- Opening Delimiter -
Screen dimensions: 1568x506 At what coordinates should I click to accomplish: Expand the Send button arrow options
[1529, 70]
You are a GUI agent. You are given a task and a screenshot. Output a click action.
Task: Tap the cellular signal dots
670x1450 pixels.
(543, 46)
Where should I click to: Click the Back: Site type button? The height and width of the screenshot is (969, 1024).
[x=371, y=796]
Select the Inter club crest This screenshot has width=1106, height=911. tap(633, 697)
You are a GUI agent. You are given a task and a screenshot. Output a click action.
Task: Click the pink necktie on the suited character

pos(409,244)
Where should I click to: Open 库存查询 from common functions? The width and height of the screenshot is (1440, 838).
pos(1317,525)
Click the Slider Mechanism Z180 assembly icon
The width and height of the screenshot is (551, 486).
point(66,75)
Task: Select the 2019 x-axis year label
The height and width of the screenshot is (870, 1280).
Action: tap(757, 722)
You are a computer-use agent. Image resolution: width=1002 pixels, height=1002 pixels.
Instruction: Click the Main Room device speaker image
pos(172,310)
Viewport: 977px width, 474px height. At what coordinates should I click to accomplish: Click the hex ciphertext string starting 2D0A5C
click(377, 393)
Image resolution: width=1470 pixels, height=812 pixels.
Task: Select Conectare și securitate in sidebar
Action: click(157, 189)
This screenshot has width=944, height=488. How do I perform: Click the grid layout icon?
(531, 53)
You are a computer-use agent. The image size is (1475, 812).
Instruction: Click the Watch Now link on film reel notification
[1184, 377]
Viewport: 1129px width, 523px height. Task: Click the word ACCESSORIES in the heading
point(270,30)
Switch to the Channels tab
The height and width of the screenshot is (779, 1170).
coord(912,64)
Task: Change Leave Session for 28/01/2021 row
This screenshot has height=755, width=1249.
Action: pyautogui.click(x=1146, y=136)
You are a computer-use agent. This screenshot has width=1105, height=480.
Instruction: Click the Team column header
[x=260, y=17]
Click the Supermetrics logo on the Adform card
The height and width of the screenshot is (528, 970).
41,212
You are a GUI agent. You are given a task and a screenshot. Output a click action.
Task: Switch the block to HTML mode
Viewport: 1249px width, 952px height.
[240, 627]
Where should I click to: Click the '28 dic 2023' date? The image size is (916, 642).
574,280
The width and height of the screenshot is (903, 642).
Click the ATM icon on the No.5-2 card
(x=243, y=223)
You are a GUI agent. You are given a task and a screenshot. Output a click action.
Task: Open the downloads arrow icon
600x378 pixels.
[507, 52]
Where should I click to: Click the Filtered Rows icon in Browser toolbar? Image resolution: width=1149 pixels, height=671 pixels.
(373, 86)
- Closing Delimiter -
▶ [What needs to be done]:
Using the records above, gather all lines where the string "computer" is present.

▶ [Solved exercise]:
You are a computer-use agent. Image resolution: width=1002 pixels, height=1002 pixels.
You are a computer-use agent. The image size is (1475, 812).
You are a computer-use agent. This screenshot has width=1105, height=480.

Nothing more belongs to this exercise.